RECORDS: Begin

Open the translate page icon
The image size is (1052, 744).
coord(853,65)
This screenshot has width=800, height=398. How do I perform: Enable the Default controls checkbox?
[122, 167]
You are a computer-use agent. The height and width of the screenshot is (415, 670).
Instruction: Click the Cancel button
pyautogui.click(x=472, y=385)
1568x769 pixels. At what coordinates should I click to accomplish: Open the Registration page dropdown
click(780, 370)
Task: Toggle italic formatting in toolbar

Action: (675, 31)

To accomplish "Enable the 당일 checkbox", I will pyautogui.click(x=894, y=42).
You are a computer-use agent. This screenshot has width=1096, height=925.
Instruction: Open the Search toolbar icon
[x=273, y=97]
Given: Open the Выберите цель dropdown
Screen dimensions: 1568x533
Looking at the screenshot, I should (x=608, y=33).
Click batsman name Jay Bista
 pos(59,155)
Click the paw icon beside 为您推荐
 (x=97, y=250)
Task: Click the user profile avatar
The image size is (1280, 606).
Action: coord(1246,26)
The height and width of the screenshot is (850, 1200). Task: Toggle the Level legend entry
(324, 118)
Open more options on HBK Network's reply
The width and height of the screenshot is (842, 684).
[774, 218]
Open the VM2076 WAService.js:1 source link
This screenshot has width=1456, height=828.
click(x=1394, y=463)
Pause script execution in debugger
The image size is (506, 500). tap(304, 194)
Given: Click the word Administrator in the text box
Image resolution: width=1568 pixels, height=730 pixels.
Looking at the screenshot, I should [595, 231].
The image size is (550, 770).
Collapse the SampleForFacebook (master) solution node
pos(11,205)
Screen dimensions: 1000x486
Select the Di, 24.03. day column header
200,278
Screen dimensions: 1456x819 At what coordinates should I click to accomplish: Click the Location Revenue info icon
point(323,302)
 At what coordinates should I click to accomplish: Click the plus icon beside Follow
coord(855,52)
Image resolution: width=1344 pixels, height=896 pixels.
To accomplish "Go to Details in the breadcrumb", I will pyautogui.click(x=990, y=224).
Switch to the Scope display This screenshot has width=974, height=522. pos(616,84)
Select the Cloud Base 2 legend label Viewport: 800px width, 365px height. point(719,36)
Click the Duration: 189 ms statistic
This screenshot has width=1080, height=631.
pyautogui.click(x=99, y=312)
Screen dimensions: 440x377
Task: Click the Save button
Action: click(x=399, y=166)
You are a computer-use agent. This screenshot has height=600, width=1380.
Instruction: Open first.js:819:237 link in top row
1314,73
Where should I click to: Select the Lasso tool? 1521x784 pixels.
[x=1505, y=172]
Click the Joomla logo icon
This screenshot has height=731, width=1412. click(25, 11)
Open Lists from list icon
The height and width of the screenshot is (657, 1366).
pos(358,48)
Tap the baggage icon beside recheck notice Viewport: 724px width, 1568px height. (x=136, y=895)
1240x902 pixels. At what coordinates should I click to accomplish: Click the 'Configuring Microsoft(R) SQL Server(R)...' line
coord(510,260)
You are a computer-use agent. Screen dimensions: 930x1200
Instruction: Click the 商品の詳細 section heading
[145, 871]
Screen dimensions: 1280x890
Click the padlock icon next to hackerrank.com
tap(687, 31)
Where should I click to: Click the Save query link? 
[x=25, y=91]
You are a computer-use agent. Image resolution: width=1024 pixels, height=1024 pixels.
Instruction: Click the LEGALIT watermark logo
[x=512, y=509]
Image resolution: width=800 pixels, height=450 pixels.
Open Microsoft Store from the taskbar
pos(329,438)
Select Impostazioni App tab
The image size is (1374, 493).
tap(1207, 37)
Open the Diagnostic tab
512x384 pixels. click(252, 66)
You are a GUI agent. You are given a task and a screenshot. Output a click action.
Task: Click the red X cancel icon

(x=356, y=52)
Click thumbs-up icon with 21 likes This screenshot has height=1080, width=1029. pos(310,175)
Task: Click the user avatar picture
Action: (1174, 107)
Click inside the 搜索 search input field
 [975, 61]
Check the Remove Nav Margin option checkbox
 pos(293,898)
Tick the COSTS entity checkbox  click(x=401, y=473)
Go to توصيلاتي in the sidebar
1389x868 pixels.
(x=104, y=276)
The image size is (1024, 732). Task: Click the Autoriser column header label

RECORDS: End

GOAL OF THE EXERCISE → Search the material above for the word "will", then copy out each line that has it.

WRITTEN ANSWER →
To accomplish "Enable the 당일 checkbox", I will pyautogui.click(x=894, y=42).
To accomplish "Go to Details in the breadcrumb", I will pyautogui.click(x=990, y=224).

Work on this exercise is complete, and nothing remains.